中野 豪雄
かたちにすることの喜び
この原稿を書いている現在、2002〜2020年の視デの教育成果を、卒業制作を中心に振り返る書籍「ヴィジュアル・コミュニケーション・デザイン・スタディ」の編集が佳境である。171点の作品を15の章でカテゴライズしているのだが、そこでは光や色、ことばや書物といった要素だけでなく、知覚や認知のメカニズム、行為とかたちの関係、視覚言語や可視化、家族や社会といった事象も浮かび上がり、それらは複雑に重なり合っている。書物にするために章の切れ目を設けているが、本来は綺麗に分けられるものではなく、ひとつ一つの作品の中でも様々な要素が混在しているし、章や作品を横断した関係性も透けてみえる。それが視デの学びの多様さと独自性を裏付けているのだと思う。
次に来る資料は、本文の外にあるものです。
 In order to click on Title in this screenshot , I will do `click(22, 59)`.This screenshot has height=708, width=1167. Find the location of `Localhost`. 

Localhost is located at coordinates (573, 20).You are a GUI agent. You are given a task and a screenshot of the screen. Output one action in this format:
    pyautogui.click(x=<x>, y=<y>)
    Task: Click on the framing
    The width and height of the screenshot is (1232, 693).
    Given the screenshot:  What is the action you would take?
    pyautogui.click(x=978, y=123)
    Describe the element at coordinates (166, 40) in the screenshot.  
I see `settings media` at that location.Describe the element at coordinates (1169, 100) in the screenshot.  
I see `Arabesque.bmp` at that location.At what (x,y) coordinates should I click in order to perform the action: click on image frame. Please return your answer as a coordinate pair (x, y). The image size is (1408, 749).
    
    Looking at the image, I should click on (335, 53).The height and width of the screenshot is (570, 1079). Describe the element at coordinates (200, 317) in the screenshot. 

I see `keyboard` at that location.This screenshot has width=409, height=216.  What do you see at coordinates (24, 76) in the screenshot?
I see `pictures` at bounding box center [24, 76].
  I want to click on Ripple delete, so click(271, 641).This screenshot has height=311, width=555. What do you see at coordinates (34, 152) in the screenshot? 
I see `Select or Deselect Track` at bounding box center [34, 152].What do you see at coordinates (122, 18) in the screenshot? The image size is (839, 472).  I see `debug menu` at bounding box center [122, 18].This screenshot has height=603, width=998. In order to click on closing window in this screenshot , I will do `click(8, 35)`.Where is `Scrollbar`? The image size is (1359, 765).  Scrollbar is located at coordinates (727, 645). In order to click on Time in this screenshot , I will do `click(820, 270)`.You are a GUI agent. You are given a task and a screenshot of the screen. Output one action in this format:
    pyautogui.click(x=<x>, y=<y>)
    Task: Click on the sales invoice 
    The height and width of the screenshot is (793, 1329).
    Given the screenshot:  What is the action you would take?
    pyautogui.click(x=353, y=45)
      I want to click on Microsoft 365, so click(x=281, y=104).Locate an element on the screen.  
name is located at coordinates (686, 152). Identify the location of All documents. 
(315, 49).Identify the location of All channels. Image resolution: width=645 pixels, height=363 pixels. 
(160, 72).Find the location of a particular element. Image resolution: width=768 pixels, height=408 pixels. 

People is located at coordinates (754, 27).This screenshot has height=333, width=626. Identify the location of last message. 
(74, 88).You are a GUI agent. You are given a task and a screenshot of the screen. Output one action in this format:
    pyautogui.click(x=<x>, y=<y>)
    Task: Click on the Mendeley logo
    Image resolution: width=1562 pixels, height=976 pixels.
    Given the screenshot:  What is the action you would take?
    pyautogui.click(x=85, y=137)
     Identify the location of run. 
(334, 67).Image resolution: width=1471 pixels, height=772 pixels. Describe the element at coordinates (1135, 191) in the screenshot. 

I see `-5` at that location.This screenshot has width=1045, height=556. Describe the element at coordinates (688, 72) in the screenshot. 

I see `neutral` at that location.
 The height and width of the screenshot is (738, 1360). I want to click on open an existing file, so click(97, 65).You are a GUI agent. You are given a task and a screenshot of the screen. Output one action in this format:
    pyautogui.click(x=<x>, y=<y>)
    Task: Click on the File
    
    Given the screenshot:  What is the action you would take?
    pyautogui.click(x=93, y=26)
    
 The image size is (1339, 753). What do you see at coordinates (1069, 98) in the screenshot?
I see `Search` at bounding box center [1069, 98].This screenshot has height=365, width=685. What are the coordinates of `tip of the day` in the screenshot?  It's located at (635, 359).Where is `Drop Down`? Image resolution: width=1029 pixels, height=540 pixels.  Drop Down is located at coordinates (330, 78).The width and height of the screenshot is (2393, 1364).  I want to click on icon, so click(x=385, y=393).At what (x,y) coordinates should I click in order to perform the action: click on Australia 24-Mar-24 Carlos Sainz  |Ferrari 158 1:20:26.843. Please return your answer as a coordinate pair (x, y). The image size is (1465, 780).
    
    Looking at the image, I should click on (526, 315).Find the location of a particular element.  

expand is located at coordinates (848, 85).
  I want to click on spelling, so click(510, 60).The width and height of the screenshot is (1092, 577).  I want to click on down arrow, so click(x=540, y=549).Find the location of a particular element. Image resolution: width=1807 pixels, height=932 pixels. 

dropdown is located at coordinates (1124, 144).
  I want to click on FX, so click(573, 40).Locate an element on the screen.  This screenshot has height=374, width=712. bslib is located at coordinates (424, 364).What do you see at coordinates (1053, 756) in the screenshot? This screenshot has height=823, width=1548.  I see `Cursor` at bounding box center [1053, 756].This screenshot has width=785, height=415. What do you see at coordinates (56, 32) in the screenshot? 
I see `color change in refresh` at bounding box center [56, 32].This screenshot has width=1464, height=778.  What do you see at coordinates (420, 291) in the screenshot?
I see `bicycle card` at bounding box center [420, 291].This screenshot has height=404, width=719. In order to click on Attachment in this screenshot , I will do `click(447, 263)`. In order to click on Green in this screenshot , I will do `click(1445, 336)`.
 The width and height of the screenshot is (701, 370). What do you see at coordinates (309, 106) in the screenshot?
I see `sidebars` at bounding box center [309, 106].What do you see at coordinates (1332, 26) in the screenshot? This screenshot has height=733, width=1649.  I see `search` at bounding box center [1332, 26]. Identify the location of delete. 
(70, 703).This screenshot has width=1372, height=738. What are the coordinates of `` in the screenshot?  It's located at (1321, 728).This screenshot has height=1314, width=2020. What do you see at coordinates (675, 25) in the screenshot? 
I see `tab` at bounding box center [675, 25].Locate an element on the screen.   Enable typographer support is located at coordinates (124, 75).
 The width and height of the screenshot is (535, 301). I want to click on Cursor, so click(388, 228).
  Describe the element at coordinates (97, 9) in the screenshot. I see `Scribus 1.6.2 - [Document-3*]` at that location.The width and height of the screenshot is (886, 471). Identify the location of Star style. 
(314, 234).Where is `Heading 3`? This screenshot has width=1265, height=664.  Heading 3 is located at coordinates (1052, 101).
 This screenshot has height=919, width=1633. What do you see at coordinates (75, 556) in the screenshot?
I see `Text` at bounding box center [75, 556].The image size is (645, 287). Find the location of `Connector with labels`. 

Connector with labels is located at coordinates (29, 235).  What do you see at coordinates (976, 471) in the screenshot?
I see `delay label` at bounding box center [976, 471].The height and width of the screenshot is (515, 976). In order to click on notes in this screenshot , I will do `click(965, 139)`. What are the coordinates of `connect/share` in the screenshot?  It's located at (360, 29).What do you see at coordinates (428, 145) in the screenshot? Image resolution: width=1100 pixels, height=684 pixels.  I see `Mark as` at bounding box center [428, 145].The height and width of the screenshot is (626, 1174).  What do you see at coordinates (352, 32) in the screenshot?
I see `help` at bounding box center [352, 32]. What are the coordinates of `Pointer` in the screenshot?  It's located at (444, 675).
2021年度の今年。ゼミ生たちの多様なテーマが作品へと結びつくプロセスもまた複雑だ。個人の中での小さな気づきや出会い、失敗や手応えなど、様々な経験の連続と積み重ねが、ある瞬間にかたちとして結晶化する。そのタイミングは人それぞれで予測不能なのだが、かたちが見えたときは何にも変えがたい喜びを学生と共有できる瞬間だった。
様々なリサーチや実験が身を結び、自身が取り組むべき本当のテーマは何かが明らかになること。これまでも、これからも、こうした“かたちにすることの喜び”が連鎖し、“視デの卒業制作”というデザインの可能性が、社会に多くの示唆を与えるのだと思う。